Dans ce billet, je m’intéresse à la récente proposition, formulée par The Guardian, d’une règle déontologique « anti-simulation » applicable aux rencontres de football. De conception simple, sa mise en œuvre se heurte à plusieurs objections. J’en aborderai deux dans cet article, après avoir rappelé les faits qui ont conduit le journal britannique à la proposer.

Les jugements de blâme sur la conduite de Pepe, joueur de football du Real Madrid âgé de 33 ans, lors de la finale de la Ligue des champions le 28 mai dernier, peuvent être classés en deux catégories. La première comprend des qualificatifs relatifs à son caractère supposé : tricheur, comédien, bouffon, être méprisable (1), qui s’ajoutent à ceux qu’on lui avait attribués par le passé : détestable, sournois, malfaisant, déséquilibré (certains qualificatifs étant bien plus insultants que ce dernier) (2). Ces qualités de caractère ont été inférées des deux ou trois moments de la finale du 28 mai au cours desquels le joueur a simulé des blessures suite aux agressions putatives d’un adversaire. En voici un exemple : « Alors que Felipe Luis [un joueur de l’équipe adverse] vient lui donner une petite tape sur la joue pour le relever, Pepe se prend le visage à deux mains et hurle comme si on l’avait violemment frappé » (3).

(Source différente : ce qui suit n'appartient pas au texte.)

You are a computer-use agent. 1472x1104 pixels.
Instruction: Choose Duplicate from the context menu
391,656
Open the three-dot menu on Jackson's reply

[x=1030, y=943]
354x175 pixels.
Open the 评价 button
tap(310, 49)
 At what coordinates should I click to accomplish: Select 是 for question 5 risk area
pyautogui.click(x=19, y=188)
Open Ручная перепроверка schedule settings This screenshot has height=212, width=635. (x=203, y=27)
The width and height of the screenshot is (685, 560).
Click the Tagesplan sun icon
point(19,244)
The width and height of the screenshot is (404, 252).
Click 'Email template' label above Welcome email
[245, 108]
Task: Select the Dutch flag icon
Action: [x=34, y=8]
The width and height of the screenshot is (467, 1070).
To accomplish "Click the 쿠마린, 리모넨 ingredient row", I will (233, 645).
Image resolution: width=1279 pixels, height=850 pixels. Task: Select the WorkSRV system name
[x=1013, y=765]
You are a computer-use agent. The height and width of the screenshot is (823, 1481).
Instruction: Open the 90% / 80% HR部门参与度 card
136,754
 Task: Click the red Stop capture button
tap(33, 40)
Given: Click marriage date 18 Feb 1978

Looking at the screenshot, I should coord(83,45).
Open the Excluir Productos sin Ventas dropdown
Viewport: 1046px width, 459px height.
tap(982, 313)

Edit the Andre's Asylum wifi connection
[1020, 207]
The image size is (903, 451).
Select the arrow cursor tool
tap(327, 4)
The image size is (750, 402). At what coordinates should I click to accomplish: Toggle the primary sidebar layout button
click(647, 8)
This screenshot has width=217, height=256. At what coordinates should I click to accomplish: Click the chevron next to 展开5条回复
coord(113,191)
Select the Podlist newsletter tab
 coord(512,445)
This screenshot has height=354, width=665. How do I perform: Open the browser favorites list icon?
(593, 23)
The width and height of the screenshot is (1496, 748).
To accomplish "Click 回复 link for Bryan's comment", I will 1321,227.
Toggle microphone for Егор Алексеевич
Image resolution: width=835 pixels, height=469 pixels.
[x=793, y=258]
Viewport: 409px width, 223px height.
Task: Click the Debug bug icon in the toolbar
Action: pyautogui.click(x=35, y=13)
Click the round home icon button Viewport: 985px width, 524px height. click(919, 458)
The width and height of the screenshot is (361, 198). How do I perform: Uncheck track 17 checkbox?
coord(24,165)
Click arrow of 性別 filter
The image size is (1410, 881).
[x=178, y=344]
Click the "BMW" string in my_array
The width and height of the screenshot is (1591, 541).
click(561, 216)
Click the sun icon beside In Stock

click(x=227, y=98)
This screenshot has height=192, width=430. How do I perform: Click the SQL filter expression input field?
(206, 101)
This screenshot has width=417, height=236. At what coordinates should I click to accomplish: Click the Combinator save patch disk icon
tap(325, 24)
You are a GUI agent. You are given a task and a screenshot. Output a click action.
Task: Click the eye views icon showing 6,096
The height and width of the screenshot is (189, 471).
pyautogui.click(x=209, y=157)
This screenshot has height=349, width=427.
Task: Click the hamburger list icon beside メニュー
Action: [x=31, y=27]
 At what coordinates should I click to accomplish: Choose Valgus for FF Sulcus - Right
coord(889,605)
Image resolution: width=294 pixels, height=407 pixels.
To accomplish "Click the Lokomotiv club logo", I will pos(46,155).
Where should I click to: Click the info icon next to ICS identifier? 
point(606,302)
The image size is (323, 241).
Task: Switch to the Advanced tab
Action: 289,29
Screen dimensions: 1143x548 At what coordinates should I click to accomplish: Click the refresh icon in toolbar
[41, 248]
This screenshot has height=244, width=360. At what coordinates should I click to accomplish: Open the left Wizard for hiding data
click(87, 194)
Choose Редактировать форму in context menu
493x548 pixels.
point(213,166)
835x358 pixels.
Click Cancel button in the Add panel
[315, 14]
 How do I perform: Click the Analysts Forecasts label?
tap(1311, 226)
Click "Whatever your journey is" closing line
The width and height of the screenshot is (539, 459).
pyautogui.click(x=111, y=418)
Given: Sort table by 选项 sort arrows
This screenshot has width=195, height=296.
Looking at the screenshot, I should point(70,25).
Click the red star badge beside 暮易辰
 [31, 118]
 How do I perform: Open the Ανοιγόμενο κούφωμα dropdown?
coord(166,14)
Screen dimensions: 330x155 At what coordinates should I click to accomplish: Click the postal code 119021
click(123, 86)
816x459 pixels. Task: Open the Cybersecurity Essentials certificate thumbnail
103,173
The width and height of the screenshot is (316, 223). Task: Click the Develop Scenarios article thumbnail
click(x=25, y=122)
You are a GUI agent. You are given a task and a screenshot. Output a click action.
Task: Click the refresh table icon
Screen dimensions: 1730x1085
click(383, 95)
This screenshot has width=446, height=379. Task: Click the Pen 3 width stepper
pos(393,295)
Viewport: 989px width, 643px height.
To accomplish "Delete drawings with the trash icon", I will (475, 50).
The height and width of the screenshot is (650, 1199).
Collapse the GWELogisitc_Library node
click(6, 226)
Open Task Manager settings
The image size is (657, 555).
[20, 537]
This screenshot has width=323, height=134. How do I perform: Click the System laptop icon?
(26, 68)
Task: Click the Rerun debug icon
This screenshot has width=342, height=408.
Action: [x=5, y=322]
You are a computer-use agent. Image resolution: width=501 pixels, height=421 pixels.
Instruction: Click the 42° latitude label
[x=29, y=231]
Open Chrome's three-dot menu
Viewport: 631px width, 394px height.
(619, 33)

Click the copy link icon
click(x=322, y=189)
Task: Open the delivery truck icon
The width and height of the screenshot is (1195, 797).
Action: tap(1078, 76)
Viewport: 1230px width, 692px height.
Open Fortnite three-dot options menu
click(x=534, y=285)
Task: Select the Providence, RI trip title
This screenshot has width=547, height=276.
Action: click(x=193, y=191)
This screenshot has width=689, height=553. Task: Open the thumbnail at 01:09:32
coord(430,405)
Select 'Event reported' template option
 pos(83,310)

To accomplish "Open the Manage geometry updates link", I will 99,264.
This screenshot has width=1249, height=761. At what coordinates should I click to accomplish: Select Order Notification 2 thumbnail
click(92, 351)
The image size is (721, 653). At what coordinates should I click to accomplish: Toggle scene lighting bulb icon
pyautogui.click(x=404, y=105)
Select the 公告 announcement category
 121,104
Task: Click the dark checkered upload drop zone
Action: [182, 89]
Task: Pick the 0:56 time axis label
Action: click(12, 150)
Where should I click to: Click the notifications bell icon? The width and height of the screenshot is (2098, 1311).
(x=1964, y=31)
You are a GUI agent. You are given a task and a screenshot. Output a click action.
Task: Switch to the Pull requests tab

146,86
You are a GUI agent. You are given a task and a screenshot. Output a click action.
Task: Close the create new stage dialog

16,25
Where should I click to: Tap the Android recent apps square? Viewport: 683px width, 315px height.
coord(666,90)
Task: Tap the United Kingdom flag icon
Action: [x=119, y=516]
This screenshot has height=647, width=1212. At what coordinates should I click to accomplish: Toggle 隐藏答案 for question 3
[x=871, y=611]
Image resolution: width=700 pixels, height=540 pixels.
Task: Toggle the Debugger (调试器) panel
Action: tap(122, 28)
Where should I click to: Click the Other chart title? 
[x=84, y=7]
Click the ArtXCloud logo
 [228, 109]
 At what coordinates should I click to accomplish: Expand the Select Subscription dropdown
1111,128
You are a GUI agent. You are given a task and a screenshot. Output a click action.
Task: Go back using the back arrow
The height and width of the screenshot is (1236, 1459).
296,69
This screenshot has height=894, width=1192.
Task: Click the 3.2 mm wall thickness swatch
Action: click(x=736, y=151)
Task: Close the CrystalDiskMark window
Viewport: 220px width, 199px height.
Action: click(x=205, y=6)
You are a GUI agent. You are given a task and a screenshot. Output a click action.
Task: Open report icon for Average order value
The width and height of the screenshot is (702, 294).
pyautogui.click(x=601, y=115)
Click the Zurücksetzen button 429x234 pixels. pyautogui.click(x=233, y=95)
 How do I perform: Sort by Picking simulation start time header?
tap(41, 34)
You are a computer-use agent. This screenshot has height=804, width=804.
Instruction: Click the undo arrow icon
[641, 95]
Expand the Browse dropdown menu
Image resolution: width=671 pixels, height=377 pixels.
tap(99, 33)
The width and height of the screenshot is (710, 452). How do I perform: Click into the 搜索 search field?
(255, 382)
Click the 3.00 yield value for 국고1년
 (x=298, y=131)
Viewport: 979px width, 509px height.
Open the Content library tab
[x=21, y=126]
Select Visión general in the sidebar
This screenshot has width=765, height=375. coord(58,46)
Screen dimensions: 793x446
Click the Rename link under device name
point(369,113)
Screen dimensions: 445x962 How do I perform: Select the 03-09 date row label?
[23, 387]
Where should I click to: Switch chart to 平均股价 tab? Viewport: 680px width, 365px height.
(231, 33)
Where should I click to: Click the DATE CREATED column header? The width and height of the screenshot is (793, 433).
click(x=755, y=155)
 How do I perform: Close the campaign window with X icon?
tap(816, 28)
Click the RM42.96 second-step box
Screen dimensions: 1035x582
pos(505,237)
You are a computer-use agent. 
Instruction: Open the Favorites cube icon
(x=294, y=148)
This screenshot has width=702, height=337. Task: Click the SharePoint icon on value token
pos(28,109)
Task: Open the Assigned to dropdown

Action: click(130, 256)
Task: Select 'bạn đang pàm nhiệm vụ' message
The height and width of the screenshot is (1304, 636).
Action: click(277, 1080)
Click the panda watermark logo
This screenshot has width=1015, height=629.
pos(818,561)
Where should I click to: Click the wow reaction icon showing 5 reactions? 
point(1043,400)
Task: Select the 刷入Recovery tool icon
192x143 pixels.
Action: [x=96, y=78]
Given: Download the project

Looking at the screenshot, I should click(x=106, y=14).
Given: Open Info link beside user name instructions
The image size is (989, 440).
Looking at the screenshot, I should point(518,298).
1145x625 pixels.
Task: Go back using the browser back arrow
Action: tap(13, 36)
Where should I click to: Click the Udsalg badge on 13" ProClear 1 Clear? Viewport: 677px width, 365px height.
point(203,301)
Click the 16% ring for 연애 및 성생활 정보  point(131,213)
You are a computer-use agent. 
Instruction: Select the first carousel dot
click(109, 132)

La seconde catégorie comprend des commentaires centrés sur le rôle de comédien, en particulier de pantomime, que Pepe aurait assumé. Plusieurs métaphores théâtrales ont ainsi été proposées, dont celle-ci : « C’est à Milan, sur les terres de la commedia dell’arte, que [le Real Madrid] a remporté sa 11ème coupe […]. Et Pepe a fait étalage de ses talents d’acteur. » (4) On peut classer dans la même catégorie la suggestion de l’article du Guardian (sans doute le plus intéressant sur cette affaire) d’introduire une règle pour sanctionner de façon efficace les simulations des joueurs (5). Son auteur affirme qu’« il est clair que le système actuel, qui consiste à les sanctionner par des cartons jaunes, ne marche pas ». Pour dissuader les simulations, il faudrait que la sanction dépende non pas de l’acte lui-même, mais de l’intention de son auteur. Dans ce cas, précise l’article, « si l’intention de Pepe était effectivement de duper l’arbitre afin de le conduire à délivrer des cartons rouges [à ses adversaires], alors il aurait dû être sanctionné, non par un carton jaune », mais par un carton rouge – étant entendu qu’un quatrième arbitre aurait confirmé, grâce à l’utilisation de la vidéo, qu’il n’avait été victime d’aucune agression.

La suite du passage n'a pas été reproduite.